**EXERCISE DESCRIPTION**
Swap "Image resolution" for "Display resolution" in the listing, starting with the line that contains "Accueil (437, 247)" and going on through the line that contains "Iscriviti alla nostra newsletter > (170, 568)". Give back only those lines, with everything else unchanged.

**DATASET EXTRACT**
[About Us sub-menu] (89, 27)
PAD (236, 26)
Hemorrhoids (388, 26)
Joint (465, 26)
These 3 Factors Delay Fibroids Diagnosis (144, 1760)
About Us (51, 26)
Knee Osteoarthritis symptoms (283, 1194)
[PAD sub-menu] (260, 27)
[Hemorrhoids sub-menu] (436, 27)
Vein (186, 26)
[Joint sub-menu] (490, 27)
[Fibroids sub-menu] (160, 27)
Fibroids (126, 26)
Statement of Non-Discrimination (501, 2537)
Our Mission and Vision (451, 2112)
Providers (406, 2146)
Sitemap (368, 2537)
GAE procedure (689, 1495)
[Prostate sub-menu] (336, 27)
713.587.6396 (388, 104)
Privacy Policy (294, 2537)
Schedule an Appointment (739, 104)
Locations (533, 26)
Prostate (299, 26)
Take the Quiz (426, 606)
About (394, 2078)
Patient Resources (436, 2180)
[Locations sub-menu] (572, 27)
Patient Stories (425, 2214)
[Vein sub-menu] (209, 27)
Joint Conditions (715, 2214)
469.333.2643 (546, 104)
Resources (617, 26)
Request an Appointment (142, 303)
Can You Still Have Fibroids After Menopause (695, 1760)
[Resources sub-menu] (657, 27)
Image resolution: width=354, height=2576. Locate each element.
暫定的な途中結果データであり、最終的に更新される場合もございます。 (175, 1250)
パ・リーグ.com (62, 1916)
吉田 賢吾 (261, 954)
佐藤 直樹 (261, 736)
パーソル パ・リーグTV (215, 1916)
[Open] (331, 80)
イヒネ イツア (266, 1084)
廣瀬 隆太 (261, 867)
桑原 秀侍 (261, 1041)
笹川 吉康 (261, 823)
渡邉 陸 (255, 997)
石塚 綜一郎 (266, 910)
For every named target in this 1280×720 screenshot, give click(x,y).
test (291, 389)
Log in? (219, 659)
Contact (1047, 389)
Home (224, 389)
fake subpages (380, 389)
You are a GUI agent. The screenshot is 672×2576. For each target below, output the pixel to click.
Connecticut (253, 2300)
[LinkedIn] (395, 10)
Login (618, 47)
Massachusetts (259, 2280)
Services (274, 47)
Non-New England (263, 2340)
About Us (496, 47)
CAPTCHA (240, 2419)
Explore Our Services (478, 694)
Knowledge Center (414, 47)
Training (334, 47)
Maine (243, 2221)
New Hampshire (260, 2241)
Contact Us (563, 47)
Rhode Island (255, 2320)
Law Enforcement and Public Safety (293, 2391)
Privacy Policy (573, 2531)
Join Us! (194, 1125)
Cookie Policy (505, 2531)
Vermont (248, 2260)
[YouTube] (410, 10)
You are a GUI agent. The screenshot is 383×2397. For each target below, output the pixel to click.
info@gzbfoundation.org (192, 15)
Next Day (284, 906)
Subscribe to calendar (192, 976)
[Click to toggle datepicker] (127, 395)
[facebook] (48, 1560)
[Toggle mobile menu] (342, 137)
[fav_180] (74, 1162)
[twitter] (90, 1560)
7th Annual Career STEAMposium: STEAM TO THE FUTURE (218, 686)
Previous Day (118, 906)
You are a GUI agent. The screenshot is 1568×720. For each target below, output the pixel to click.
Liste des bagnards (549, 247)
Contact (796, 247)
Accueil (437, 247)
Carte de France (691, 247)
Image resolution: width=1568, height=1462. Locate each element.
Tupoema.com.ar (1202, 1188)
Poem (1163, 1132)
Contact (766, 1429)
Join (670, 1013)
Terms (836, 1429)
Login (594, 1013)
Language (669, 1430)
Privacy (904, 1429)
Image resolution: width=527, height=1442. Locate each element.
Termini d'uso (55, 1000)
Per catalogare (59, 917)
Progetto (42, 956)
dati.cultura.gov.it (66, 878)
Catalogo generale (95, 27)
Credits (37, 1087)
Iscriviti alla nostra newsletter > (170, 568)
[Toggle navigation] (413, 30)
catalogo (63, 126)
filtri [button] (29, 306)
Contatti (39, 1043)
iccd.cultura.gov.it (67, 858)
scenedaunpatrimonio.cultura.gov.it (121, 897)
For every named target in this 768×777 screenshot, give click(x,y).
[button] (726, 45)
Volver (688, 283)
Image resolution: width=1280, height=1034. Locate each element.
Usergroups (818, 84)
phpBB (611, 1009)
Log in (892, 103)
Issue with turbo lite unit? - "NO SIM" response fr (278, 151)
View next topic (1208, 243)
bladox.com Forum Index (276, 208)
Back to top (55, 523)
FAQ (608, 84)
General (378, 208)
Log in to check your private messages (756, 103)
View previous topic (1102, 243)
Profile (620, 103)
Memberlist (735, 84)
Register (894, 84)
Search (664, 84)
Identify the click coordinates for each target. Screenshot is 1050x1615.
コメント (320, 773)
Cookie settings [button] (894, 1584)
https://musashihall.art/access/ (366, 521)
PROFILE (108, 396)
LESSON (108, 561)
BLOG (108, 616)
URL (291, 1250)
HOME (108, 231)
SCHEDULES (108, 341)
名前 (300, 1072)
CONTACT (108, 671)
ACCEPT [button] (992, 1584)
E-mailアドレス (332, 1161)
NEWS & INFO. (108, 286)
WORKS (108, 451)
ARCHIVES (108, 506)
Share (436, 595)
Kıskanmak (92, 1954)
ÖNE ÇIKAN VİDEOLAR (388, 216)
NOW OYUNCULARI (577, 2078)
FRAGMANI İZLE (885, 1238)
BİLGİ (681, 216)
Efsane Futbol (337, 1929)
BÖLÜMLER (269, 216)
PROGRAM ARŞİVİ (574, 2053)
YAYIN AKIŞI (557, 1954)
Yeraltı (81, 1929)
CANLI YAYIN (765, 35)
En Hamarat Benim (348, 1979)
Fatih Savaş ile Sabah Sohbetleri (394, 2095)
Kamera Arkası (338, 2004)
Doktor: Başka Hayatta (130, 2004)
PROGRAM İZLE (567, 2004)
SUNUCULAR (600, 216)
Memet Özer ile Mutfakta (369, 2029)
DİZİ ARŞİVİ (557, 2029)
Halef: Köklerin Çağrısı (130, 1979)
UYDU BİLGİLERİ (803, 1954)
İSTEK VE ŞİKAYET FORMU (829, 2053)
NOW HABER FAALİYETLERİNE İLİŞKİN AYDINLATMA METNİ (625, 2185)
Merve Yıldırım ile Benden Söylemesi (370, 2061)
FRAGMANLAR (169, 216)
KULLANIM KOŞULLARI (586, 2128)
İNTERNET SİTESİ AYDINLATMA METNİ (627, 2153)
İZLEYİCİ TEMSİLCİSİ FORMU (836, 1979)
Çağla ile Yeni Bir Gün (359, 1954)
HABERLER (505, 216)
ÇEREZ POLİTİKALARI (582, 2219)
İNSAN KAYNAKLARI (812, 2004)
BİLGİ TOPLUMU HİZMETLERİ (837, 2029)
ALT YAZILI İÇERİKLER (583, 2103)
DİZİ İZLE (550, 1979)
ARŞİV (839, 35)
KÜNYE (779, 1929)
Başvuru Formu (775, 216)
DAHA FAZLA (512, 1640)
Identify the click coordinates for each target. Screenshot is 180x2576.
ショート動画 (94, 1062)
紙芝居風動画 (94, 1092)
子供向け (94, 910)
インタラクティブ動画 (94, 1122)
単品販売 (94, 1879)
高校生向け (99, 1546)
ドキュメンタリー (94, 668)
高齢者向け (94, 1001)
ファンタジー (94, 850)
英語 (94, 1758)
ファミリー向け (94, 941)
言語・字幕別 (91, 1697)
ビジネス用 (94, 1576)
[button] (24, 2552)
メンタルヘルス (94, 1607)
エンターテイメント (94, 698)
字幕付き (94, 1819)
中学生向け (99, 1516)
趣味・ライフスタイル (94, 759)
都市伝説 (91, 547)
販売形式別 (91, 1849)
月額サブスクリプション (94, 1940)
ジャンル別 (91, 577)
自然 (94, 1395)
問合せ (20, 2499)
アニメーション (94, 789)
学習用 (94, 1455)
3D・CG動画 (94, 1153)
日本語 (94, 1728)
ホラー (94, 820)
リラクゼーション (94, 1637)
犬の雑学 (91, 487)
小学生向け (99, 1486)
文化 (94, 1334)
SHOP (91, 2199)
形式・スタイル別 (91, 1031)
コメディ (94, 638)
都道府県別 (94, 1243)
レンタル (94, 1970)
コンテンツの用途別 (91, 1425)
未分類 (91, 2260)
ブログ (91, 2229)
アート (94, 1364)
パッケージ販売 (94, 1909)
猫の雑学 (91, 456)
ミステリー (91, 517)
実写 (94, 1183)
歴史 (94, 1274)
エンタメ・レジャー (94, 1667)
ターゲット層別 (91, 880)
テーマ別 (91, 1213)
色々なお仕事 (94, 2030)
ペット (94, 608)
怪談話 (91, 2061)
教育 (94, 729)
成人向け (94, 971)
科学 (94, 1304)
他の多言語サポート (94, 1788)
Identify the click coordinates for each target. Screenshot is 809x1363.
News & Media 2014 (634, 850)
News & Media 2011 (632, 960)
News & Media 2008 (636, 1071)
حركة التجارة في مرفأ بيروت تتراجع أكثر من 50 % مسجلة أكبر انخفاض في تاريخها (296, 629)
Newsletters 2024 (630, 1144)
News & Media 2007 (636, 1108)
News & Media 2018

**ANSWER BELOW**
Accueil (437, 247)
Carte de France (691, 247)
Display resolution: width=1568, height=1462. Locate each element.
Tupoema.com.ar (1202, 1188)
Poem (1163, 1132)
Contact (766, 1429)
Join (670, 1013)
Terms (836, 1429)
Login (594, 1013)
Language (669, 1430)
Privacy (904, 1429)
Display resolution: width=527, height=1442. Locate each element.
Termini d'uso (55, 1000)
Per catalogare (59, 917)
Progetto (42, 956)
dati.cultura.gov.it (66, 878)
Catalogo generale (95, 27)
Credits (37, 1087)
Iscriviti alla nostra newsletter > (170, 568)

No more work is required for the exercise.